Acılar çektik,
Yıprandık.
Hemde fazlasıyla yıprandık.
Biz, çocukluktan gelen o saf sevgimizi yanlış insanlara veren, zaman kaybeden, yorulan iki insandık.
Bundan olacak ki, her görüşmemizde ne kadar yorulduğumuzdan bahsederdik birbirimize. Bu samimiyetin aşka dönüşeceğinden habersizdi hepsi. Nitekim tam da bu oldu, aşka dönüştü. Hiç acı çekmemiş, hiç yıpranmamış, hiç saf sevgimizi yanlış insanlarla harcamamış, hiç zaman kaybetmemiş ve hiç yorulmamış gibi sevdik.
Gezdik, güzel yerlere gittik. Özel yerlere gidip, özel insanların içine soktuk birbirimizi. Bitmiyordu, güldüğümüz eğlendiğimiz huzurlu olduğumuz anlar tükenmiyordu. Her geçen gün yeni bir şey daha keşfediyorduk birbirimizde. Yepyeni güzellikler buluyorduk, yepyeni mimikler yakalıyorduk sevdaya dair.

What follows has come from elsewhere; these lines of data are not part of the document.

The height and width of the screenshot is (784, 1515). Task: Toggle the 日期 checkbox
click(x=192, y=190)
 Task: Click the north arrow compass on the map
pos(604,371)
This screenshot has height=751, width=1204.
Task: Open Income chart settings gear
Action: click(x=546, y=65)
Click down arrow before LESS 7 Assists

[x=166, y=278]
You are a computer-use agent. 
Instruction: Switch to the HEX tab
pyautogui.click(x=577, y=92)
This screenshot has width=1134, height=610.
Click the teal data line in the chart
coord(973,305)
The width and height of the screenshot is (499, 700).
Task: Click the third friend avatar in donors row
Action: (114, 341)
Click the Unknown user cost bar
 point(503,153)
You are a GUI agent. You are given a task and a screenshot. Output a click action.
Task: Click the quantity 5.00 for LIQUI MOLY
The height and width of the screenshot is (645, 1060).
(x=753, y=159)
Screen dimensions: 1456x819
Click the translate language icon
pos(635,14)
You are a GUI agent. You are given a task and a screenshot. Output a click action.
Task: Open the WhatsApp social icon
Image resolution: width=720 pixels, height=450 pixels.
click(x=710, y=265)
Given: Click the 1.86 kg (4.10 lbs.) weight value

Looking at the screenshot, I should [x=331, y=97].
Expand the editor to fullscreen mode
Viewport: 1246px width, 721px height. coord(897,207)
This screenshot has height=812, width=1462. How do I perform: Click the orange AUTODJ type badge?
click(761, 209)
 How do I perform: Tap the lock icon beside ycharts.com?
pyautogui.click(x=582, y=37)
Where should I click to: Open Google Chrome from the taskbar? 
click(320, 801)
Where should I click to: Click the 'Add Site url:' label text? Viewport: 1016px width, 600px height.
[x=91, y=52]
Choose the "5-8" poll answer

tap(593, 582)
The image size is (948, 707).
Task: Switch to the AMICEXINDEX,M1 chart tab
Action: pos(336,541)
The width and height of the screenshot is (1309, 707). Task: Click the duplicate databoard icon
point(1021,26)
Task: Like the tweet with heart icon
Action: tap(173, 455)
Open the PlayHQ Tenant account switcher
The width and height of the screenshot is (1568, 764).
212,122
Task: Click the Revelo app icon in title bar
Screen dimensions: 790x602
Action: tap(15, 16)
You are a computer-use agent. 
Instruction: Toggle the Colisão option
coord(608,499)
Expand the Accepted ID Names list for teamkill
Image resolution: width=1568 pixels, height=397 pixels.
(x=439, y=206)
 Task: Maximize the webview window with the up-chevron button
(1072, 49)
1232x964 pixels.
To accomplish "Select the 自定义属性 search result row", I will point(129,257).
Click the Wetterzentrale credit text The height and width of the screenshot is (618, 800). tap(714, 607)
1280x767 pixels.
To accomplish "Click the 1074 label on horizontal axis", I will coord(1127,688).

Çok güzel sarılmalar oluyordu, çok güzel elele tutuşmalar…
Etrafta olan hiçbir şeyi görmeden oturuyorduk mesela bir yerde. İllaki elele tutuşmalar oluyordu bir şeyler içerken o masada. O iki el, asla ayrılmıyordu sohbet konuları ardarda değişirken.
Adını mıh gibi aklımda tutuyorum
Büyüdükçe büyüyor gözlerin
Ben sana mecburum bilemezsin
İçimi seninle ısıtıyorum.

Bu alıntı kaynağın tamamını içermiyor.